(二)

文字数 1,645文字

 会戦から二十日ほどして、ゲイックが部族の主だった者たちを集めた。今やアユン付きの第一ネケルとして認められているリョウも参加した。
 会議には、ビュクダグの子キュクダグが、副官のティルキを伴って来ていた。そのティルキが、会戦後の状況を伝えた。
「先の会戦で敗走した骨咄葉護可汗(クトゥルク・ヤブグ・カガン)は、追討作戦を行っていた三派連合に殺された。その後、三派連合はバシュミルの頭である阿史那(あしな)(しゅ)を新たな可汗に立てた」
 議場に驚きとざわめきが走った。バシュミルは、ウイグル・カルルク連合に最後に加わり、戦況を一変させた、いわば一番憎い仇である。それに応えるようにティルキは続けた。
「バシュミルは、もともと突厥とは仲が悪かった。数十年前、ソグド商人の隊商を妨害して突厥の利を奪った(かど)で、突厥がバシュミルを征伐した。それを未だに根に持っている。一方、ウイグルやカルルクに肩を持つ理由も無かったので、様子見を決め込んだ。そこへ、突厥に勝った暁には、阿史那(あしな)(しゅ)を三派連合の新たな可汗にする、という条件をぶら下げられ、急遽、参戦したのだ」
「バシュミルに可汗を取らせて、ウイグルには何の得があるんだ」
 誰かがあげた声には、ゲイックが答えた。
「我々は負けた。それがウイグルの最大の得だ」
「そのとおりだ。ウイグルは計算高い。まずはバシュミルをおだてて突厥を(やぶ)る手助けをさせた。しかし、化けの皮が剥がれるのに、そう年月は要すまい。ウイグルはいずれ、バシュミルの可汗を追い出して我が物顔でふるまうようになるだろう」
 ゲイックの答えを捕捉しながら、ティルキは今日の会議の本題を切りだした。
「三派連合が分裂すれば、我々にもまだ機はある。実は、東に逃走した阿史那氏の一族は、新たに烏蘇米施可汗(オズミシュ・カガン)を立てて三派連合に対抗しようとしている」
 そこでキュクダグが立ち上がった。
「ビュクダグは、先の戦で大怪我をして動けない。そのため、今日は名代(みょうだい)として私が来た。ビュクダグは、裏切り者のクルト一族と果敢に戦ったゲイックの衆に礼を言うとともに、ウイグルへの反転攻勢のため、烏蘇米施可汗(オズミシュ・カガン)に加勢してもらいたいと願っている」

 答えようとするゲイックを、もともと参戦には反対だったゲイックの伯父が手で制した。

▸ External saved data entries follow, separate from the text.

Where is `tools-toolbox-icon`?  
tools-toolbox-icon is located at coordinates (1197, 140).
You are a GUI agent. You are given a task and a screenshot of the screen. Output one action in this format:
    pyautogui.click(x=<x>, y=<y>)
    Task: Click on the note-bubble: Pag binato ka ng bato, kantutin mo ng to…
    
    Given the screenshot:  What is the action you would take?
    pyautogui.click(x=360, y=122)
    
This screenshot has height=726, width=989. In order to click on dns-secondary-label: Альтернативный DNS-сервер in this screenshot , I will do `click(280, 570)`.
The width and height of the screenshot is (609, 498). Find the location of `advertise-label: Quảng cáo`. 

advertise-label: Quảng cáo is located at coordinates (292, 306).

「この前は、言われるままに参戦して酷い目にあった。わしらは、十分に可汗との約束を果たしたのだから、もう良いではないか。今度の新しい可汗だって、二代前の登利可汗(テングリ・カガン)を殺した判闕特勤(ハン・キョル・テギン)の子だというではないか。そもそも殺し合いばかりしている阿史那一族の内紛が、この戦を引き起こしたのだから、阿史那氏が収めている北の草原をウイグルにくれてやれば、わしら南の者はここでこのまま暮らしていけるのではないか」
 議場の多くの者が、賛同する声を上げた。その声を静めるように、ティルキが強い声を出した。

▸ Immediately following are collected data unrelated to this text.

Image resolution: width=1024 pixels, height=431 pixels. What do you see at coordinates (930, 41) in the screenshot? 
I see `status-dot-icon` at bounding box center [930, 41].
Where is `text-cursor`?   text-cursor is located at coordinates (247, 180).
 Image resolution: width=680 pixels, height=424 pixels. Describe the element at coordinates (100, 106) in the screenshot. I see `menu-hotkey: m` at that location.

「それでは、クルト・イルキンと同じではないか。しかし、現実はどうだ?自分達さえ良ければそれで良いと、唐とウイグルの口車に乗って突厥を裏切ったクルト一族は、お前たちゲイック一族に討たれた。(かしら)を失ったブルトやその部隊は、クルトの従弟(いとこ)を部族長に立てて、ウイグルに約束を果たさせようとした。しかし、ウイグルは約束を守るどころか、軍勢をしかけて追い返した。追い返された故郷で待ち構えていたのは唐の軍勢で、もうクルトの支配地は無くなり、一族は四散してしまったのだぞ」
 クルトの地と言えば、ここゲイックの地の南西、馬でわずか三日の距離である。そこまで唐の支配下に落ちたという情報に、議場は騒然となった。

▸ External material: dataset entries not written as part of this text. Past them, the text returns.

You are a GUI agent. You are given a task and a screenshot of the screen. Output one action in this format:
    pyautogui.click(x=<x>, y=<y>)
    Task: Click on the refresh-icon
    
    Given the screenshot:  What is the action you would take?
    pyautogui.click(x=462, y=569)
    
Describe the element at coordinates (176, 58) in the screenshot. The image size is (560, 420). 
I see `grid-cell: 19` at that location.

「ことは急を要する。この地を守って傷ついたまま唐と戦をするのか、新しい可汗に合流すべく東北へ移動して再起を図るのか、さもなくばクルト一族と同様に四散してしまうのか。皆には、明日の朝、再び集まって最後の決断をしてもらう。今夜一晩、良く考えてくれ」
 ゲイックの言葉で、その場は解散となった。